Receh.in – PT Garuda Indonesia (Persero) Tbk. (GIAA) menghadapi tantangan baru dalam rencana pembaruan armadanya setelah Danantara Asset Management, unit pengelola dana kekayaan negara, memangkas dukungan pendanaan untuk maskapai pelat merah tersebut.
Berdasarkan keterbukaan informasi di Bursa Efek Indonesia (BEI), Garuda akan menerima Rp23,7 triliun atau setara sekitar S$1,9 miliar dari Danantara melalui mekanisme private placement, yang mencakup penyertaan modal tunai serta konversi pinjaman pemegang saham. Nilai tersebut lebih rendah dari rencana awal pada bulan sebelumnya, di mana Garuda dijanjikan pendanaan hingga US$1,8 miliar.
Pemangkasan dukungan ini sekaligus mengubah arah penggunaan dana. Jika sebelumnya sebagian dana direncanakan untuk mendukung ekspansi dan pembaruan armada, kini Garuda menyebut Danantara telah melakukan penyesuaian rencana pendanaan, yang fokus pada kebutuhan operasional dan pemulihan modal kerja tanpa mencakup perluasan armada.
Tekanan Operasional dan Banyaknya Pesawat Menganggur
Perubahan rencana pendanaan tersebut datang di tengah kondisi keuangan Garuda yang masih tertekan sejak pandemi Covid-19. Maskapai nasional ini masih menghadapi kesulitan dalam membayar biaya perawatan pesawat dan kewajiban kepada lessor. Hingga akhir Juni 2025, jumlah pesawat yang tidak aktif milik Garuda dan anak usahanya, Citilink Indonesia, tercatat mencapai 51 unit, atau hampir 40% dari total armada. Angka ini naik signifikan dibandingkan tahun sebelumnya yang berjumlah 33 unit.

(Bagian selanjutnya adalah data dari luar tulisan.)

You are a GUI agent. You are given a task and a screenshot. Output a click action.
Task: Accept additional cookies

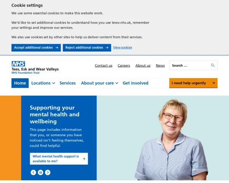pos(36,48)
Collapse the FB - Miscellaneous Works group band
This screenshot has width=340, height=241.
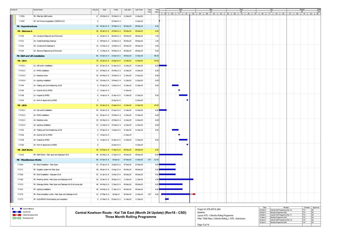point(29,160)
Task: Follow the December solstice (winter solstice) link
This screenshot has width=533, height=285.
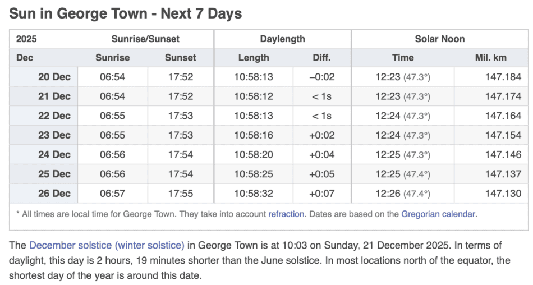Action: 107,245
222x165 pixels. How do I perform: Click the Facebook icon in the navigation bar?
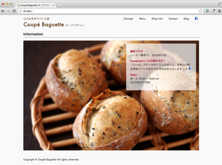pos(196,18)
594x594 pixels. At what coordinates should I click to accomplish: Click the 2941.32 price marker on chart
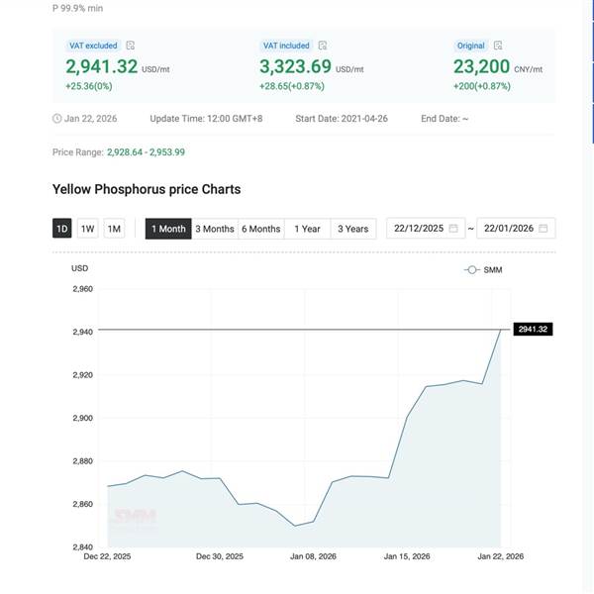(x=533, y=330)
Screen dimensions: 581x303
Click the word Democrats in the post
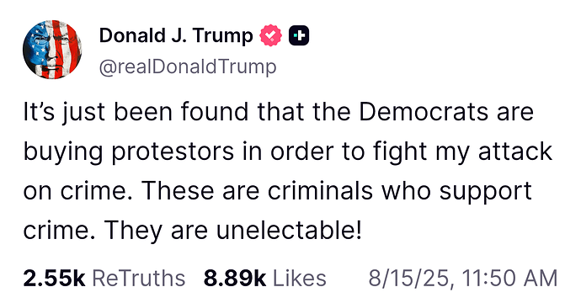point(424,111)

Sementara itu, biaya sewa pesawat baru terus melonjak akibat keterbatasan pasokan dan meningkatnya permintaan global. Tahun ini, Garuda bahkan harus membayar dua kali lipat lebih mahal untuk menyewa pesawat Boeing 737 Max, dibandingkan tipe 737 generasi sebelumnya. Lonjakan biaya tersebut mempersempit ruang manuver keuangan perseroan untuk memperbarui armada secara agresif.
Di sisi lain, tekanan eksternal seperti harga bahan bakar avtur yang tinggi dan fluktuasi kurs rupiah turut membatasi kemampuan Garuda untuk mempercepat proses restrukturisasi operasionalnya. Dengan keterbatasan modal dan beban operasional yang tinggi, pemangkasan pendanaan dari Danantara berpotensi menunda strategi pembaruan pesawat yang semula direncanakan menjadi pendorong efisiensi dan daya saing.
Para analis menilai bahwa dalam situasi saat ini, Garuda sebaiknya memfokuskan upaya pada reaktivasi pesawat yang menganggur dan optimalisasi aset yang sudah ada ketimbang memesan armada baru yang membutuhkan biaya besar dan waktu pengiriman panjang. Strategi tersebut dianggap lebih realistis untuk menjaga arus kas sekaligus mempertahankan kapasitas operasional maskapai di tengah kondisi industri penerbangan global yang masih fluktuatif.
Dengan tantangan ini, masa depan transformasi Garuda akan sangat bergantung pada efektivitas penggunaan dana hasil private placement dan kemampuan manajemen dalam menjaga stabilitas keuangan tanpa menambah beban utang baru.